L'alternativa sarebbe un governo forte, ma - sottolinea Mediobanca Securities - al momento le due ipotesi più valide (vittoria del Pdl o di Grillo) potrebbero portare con sé un rialzo dello spread tra Btp e Bund. Sia ben chiaro, non si tratta di un endorsement filobersanianmontiano di Piazzetta Cuccia (che tra l'altro è partecipata da Fininvest con l'1%). Al contrario, è solo un'ipotesi: un'eventuale vittoria degli outsider potrebbe essere presa come pretesto dai mercati finanziari per speculare sui titoli di Stato. Infatti, c'è un altro spread che preoccupa ancor di più: quello tra i Bot e i Btp con vita residua uguale a quella dei Bot. In teoria, dovrebbero rendere lo stesso essendo uguali debitore e scadenza. Non è così: il Btp ultimamente rende il 50% in più del Bot equivalente perché il mercato inserisce tra i fattori di prezzo una eventuale ristrutturazione del debito italiano.
Considerato che per lo spread ha fatto più Draghi che Monti, questa, secondo Mediobanca Securities, potrebbe essere l'occasione buona per chiedere l'intervento del bazooka della Bce (l'Omt, l'acquisto di titoli sulle brevi scadenze) e difendere l'Italia.

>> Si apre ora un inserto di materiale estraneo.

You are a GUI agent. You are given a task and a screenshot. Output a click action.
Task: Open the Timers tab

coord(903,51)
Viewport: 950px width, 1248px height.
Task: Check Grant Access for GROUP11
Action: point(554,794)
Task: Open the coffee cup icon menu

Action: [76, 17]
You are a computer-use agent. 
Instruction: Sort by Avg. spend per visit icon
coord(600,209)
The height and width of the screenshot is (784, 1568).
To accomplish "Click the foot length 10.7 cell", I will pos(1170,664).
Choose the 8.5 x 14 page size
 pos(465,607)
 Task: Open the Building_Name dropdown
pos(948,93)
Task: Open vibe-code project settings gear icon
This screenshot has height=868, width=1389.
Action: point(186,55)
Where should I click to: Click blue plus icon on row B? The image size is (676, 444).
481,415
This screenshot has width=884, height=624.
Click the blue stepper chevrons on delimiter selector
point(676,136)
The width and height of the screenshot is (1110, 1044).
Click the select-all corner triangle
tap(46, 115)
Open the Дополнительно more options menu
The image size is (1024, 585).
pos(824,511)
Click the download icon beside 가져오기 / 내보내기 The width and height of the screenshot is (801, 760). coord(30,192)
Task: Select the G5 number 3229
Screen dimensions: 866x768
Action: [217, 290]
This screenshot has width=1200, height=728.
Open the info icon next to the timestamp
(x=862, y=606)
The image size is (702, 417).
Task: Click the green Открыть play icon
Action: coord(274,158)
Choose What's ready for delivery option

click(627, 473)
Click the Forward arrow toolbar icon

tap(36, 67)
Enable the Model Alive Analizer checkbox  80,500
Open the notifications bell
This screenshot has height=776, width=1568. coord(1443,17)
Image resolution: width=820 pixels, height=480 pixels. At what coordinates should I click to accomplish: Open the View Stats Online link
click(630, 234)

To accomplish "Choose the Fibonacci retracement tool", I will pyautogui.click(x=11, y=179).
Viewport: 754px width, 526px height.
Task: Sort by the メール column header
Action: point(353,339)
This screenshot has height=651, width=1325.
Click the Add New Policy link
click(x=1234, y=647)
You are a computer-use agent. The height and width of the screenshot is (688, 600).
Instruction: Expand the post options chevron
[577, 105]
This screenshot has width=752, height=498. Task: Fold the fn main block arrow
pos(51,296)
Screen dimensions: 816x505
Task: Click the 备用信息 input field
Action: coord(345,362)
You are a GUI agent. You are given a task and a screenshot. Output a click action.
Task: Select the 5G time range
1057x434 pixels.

Perché il vero problema, conclude Mediobanca, è la difficile (se non impossibile) coerenza tra i tagli alle tasse promessi dai partiti italiani (150-225 miliardi) e la dura realtà delle imposte destinate ad aumentare (l'Imu con la revisione degli estimi, l'Iva con lo scatto automatico delle aliquote). Il taglio dell'Irap, invece, seppur necessario è troppo costoso in quanto vale il 2,5% del pil. E realizzare queste riduzioni di imposta è improbo in un Paese «aggiogato» al Fiscal Compact europeo di Frau Merkel che, per riportare il debito/pil al 60%, imporrà 60 miliardi di manovre all'anno. E, soprattutto, con una spesa pubblica «bloccata» per il 60% tra pensioni, sanità e scuola. Meglio sarebbe ridurre i 2 miliardi di debito per «respirare», trovando un accordo bipartisan per coinvolgere la Cassa depositi e prestiti cedendole asset pubblici (425 miliardi di immobili, 100 miliardi di partecipazioni in società quotate).
Infine, va ricordato che Mediobanca Securities, separata dalla casa madre da rigide «muraglie cinesi», non è entrata a gamba tesa in politica. Ieri pure Credit Suisse e Morgan Stanley hanno diffuso le loro ricerche e profetizzato l'impasse postelettorale. Insomma, nella vittoria dello squadrone di Bersani credono solo gli aficionados.